The records come next. Copy all of them exactly.

══════

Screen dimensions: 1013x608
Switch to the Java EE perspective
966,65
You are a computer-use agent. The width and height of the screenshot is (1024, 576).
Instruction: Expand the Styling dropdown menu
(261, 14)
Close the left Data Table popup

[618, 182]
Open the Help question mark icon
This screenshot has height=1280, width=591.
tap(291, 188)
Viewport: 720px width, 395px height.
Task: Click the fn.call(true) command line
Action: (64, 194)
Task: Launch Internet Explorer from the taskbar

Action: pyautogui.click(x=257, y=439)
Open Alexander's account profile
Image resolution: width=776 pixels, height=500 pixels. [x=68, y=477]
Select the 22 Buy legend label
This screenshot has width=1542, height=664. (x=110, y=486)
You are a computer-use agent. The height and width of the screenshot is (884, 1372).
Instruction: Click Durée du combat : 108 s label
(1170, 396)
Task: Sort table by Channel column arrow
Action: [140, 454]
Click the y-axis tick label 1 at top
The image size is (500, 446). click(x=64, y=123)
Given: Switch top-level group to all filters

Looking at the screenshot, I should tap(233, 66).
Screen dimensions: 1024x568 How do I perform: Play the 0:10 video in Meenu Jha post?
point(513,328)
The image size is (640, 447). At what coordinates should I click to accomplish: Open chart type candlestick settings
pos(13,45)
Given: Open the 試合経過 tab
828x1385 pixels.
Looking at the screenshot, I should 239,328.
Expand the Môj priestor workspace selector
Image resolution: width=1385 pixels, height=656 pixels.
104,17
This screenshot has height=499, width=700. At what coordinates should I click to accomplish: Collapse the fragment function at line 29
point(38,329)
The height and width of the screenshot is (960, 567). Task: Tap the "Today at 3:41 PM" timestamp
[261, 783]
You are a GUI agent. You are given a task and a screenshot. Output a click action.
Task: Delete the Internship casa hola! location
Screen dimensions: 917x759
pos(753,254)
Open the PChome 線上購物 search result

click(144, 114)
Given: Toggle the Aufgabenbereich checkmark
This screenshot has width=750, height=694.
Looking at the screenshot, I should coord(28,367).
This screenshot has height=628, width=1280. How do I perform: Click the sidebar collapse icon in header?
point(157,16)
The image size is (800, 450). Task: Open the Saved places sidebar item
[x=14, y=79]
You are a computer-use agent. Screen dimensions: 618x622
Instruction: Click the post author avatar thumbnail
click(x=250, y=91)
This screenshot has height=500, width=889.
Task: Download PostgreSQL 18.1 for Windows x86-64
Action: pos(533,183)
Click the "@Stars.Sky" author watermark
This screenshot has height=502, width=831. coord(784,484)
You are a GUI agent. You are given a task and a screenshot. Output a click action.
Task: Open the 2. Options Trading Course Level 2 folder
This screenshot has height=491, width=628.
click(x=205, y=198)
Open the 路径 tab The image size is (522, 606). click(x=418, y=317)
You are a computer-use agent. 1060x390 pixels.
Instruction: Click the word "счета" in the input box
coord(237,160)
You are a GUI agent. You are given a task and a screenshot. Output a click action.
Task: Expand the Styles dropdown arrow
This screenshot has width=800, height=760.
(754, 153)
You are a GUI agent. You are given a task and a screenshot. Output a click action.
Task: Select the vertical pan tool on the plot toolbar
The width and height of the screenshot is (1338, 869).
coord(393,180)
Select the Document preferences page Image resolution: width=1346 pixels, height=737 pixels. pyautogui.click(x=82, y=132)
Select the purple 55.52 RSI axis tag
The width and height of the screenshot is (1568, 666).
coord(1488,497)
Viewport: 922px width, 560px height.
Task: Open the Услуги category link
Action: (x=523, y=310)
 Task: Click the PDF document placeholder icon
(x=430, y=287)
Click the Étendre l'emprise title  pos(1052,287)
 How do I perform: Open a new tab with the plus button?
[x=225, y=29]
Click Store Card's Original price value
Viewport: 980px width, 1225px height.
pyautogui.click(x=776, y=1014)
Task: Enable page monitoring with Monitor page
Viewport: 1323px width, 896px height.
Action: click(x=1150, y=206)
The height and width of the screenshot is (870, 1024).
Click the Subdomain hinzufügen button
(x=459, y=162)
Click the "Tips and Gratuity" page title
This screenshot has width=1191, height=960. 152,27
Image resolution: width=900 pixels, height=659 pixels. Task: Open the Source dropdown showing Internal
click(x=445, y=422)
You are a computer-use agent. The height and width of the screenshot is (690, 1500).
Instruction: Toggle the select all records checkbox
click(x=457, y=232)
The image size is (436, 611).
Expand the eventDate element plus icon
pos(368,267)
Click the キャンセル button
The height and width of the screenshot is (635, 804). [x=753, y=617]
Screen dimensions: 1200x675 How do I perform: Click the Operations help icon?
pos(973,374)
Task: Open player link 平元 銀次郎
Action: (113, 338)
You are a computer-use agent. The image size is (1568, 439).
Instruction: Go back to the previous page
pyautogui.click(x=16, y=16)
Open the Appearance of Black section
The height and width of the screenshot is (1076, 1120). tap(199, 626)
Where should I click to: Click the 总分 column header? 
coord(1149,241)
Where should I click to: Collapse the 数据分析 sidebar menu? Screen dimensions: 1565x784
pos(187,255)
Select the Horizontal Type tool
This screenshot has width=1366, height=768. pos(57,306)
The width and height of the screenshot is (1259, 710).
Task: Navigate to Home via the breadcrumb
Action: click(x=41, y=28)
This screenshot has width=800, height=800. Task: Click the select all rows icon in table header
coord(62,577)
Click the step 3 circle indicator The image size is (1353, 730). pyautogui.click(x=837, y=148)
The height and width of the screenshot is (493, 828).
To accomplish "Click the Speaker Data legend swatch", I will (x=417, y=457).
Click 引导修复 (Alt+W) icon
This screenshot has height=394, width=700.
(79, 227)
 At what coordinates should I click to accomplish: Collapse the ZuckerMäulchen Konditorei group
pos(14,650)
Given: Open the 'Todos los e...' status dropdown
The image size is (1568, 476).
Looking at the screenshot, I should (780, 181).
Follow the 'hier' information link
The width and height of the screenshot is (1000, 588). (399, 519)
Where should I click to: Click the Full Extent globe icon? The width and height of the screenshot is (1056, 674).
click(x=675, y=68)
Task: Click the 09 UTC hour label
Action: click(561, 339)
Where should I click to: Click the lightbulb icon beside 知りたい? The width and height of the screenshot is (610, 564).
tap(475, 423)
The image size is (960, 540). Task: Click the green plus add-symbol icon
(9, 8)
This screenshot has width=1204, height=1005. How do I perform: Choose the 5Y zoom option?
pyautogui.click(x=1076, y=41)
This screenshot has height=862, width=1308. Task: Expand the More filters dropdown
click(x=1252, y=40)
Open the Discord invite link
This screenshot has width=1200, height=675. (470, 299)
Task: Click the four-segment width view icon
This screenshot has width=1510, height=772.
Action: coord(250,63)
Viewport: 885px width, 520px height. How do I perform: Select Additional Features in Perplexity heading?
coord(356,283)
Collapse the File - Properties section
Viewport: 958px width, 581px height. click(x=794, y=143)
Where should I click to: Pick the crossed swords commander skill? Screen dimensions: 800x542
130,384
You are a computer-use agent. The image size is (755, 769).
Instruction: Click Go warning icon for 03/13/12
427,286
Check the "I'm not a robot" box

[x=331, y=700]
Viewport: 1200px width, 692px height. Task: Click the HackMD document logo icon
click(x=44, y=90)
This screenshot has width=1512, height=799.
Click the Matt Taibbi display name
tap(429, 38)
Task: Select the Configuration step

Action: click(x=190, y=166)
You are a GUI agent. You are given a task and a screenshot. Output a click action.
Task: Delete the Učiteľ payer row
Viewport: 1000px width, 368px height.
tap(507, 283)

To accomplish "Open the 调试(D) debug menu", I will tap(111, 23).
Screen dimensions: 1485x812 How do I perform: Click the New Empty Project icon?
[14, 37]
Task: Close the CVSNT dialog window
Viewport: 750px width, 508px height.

══════

**RESULT OF THIS TASK**:
Screen dimensions: 1013x608
Switch to the Java EE perspective
966,65
You are a computer-use agent. The width and height of the screenshot is (1024, 576).
Instruction: Expand the Styling dropdown menu
(261, 14)
Close the left Data Table popup

[618, 182]
Open the Help question mark icon
This screenshot has height=1280, width=591.
tap(291, 188)
Viewport: 720px width, 395px height.
Task: Click the fn.call(true) command line
Action: (64, 194)
Task: Launch Internet Explorer from the taskbar

Action: pyautogui.click(x=257, y=439)
Open Alexander's account profile
Image resolution: width=776 pixels, height=500 pixels. [x=68, y=477]
Select the 22 Buy legend label
This screenshot has width=1542, height=664. (x=110, y=486)
You are a computer-use agent. The height and width of the screenshot is (884, 1372).
Instruction: Click Durée du combat : 108 s label
(1170, 396)
Task: Sort table by Channel column arrow
Action: [140, 454]
Click the y-axis tick label 1 at top
The image size is (500, 446). click(x=64, y=123)
Given: Switch top-level group to all filters

Looking at the screenshot, I should tap(233, 66).
Screen dimensions: 1024x568 How do I perform: Play the 0:10 video in Meenu Jha post?
point(513,328)
The image size is (640, 447). At what coordinates should I click to accomplish: Open chart type candlestick settings
pos(13,45)
Given: Open the 試合経過 tab
828x1385 pixels.
Looking at the screenshot, I should 239,328.
Expand the Môj priestor workspace selector
Image resolution: width=1385 pixels, height=656 pixels.
104,17
This screenshot has height=499, width=700. At what coordinates should I click to accomplish: Collapse the fragment function at line 29
point(38,329)
The height and width of the screenshot is (960, 567). Task: Tap the "Today at 3:41 PM" timestamp
[261, 783]
You are a GUI agent. You are given a task and a screenshot. Output a click action.
Task: Delete the Internship casa hola! location
Screen dimensions: 917x759
pos(753,254)
Open the PChome 線上購物 search result

click(144, 114)
Given: Toggle the Aufgabenbereich checkmark
This screenshot has width=750, height=694.
Looking at the screenshot, I should coord(28,367).
This screenshot has height=628, width=1280. How do I perform: Click the sidebar collapse icon in header?
point(157,16)
The image size is (800, 450). Task: Open the Saved places sidebar item
[x=14, y=79]
You are a computer-use agent. Screen dimensions: 618x622
Instruction: Click the post author avatar thumbnail
click(x=250, y=91)
This screenshot has height=500, width=889.
Task: Download PostgreSQL 18.1 for Windows x86-64
Action: pos(533,183)
Click the "@Stars.Sky" author watermark
This screenshot has height=502, width=831. coord(784,484)
You are a GUI agent. You are given a task and a screenshot. Output a click action.
Task: Open the 2. Options Trading Course Level 2 folder
This screenshot has height=491, width=628.
click(x=205, y=198)
Open the 路径 tab The image size is (522, 606). click(x=418, y=317)
You are a computer-use agent. 1060x390 pixels.
Instruction: Click the word "счета" in the input box
coord(237,160)
You are a GUI agent. You are given a task and a screenshot. Output a click action.
Task: Expand the Styles dropdown arrow
This screenshot has width=800, height=760.
(754, 153)
You are a GUI agent. You are given a task and a screenshot. Output a click action.
Task: Select the vertical pan tool on the plot toolbar
The width and height of the screenshot is (1338, 869).
coord(393,180)
Select the Document preferences page Image resolution: width=1346 pixels, height=737 pixels. pyautogui.click(x=82, y=132)
Select the purple 55.52 RSI axis tag
The width and height of the screenshot is (1568, 666).
coord(1488,497)
Viewport: 922px width, 560px height.
Task: Open the Услуги category link
Action: (x=523, y=310)
 Task: Click the PDF document placeholder icon
(x=430, y=287)
Click the Étendre l'emprise title  pos(1052,287)
 How do I perform: Open a new tab with the plus button?
[x=225, y=29]
Click Store Card's Original price value
Viewport: 980px width, 1225px height.
pyautogui.click(x=776, y=1014)
Task: Enable page monitoring with Monitor page
Viewport: 1323px width, 896px height.
Action: click(x=1150, y=206)
The height and width of the screenshot is (870, 1024).
Click the Subdomain hinzufügen button
(x=459, y=162)
Click the "Tips and Gratuity" page title
This screenshot has width=1191, height=960. 152,27
Image resolution: width=900 pixels, height=659 pixels. Task: Open the Source dropdown showing Internal
click(x=445, y=422)
You are a computer-use agent. The height and width of the screenshot is (690, 1500).
Instruction: Toggle the select all records checkbox
click(x=457, y=232)
The image size is (436, 611).
Expand the eventDate element plus icon
pos(368,267)
Click the キャンセル button
The height and width of the screenshot is (635, 804). [x=753, y=617]
Screen dimensions: 1200x675 How do I perform: Click the Operations help icon?
pos(973,374)
Task: Open player link 平元 銀次郎
Action: (113, 338)
You are a computer-use agent. The image size is (1568, 439).
Instruction: Go back to the previous page
pyautogui.click(x=16, y=16)
Open the Appearance of Black section
The height and width of the screenshot is (1076, 1120). tap(199, 626)
Where should I click to: Click the 总分 column header? 
coord(1149,241)
Where should I click to: Collapse the 数据分析 sidebar menu? Screen dimensions: 1565x784
pos(187,255)
Select the Horizontal Type tool
This screenshot has width=1366, height=768. pos(57,306)
The width and height of the screenshot is (1259, 710).
Task: Navigate to Home via the breadcrumb
Action: click(x=41, y=28)
This screenshot has width=800, height=800. Task: Click the select all rows icon in table header
coord(62,577)
Click the step 3 circle indicator The image size is (1353, 730). pyautogui.click(x=837, y=148)
The height and width of the screenshot is (493, 828).
To accomplish "Click the Speaker Data legend swatch", I will (x=417, y=457).
Click 引导修复 (Alt+W) icon
This screenshot has height=394, width=700.
(79, 227)
 At what coordinates should I click to accomplish: Collapse the ZuckerMäulchen Konditorei group
pos(14,650)
Given: Open the 'Todos los e...' status dropdown
The image size is (1568, 476).
Looking at the screenshot, I should (780, 181).
Follow the 'hier' information link
The width and height of the screenshot is (1000, 588). (399, 519)
Where should I click to: Click the Full Extent globe icon? The width and height of the screenshot is (1056, 674).
click(x=675, y=68)
Task: Click the 09 UTC hour label
Action: click(561, 339)
Where should I click to: Click the lightbulb icon beside 知りたい? The width and height of the screenshot is (610, 564).
tap(475, 423)
The image size is (960, 540). Task: Click the green plus add-symbol icon
(9, 8)
This screenshot has width=1204, height=1005. How do I perform: Choose the 5Y zoom option?
pyautogui.click(x=1076, y=41)
This screenshot has height=862, width=1308. Task: Expand the More filters dropdown
click(x=1252, y=40)
Open the Discord invite link
This screenshot has width=1200, height=675. (470, 299)
Task: Click the four-segment width view icon
This screenshot has width=1510, height=772.
Action: coord(250,63)
Viewport: 885px width, 520px height. How do I perform: Select Additional Features in Perplexity heading?
coord(356,283)
Collapse the File - Properties section
Viewport: 958px width, 581px height. click(x=794, y=143)
Where should I click to: Pick the crossed swords commander skill? Screen dimensions: 800x542
130,384
You are a computer-use agent. The image size is (755, 769).
Instruction: Click Go warning icon for 03/13/12
427,286
Check the "I'm not a robot" box

[x=331, y=700]
Viewport: 1200px width, 692px height. Task: Click the HackMD document logo icon
click(x=44, y=90)
This screenshot has width=1512, height=799.
Click the Matt Taibbi display name
tap(429, 38)
Task: Select the Configuration step

Action: click(x=190, y=166)
You are a GUI agent. You are given a task and a screenshot. Output a click action.
Task: Delete the Učiteľ payer row
Viewport: 1000px width, 368px height.
tap(507, 283)

To accomplish "Open the 调试(D) debug menu", I will tap(111, 23).
Screen dimensions: 1485x812 How do I perform: Click the New Empty Project icon?
[14, 37]
Task: Close the CVSNT dialog window
Viewport: 750px width, 508px height.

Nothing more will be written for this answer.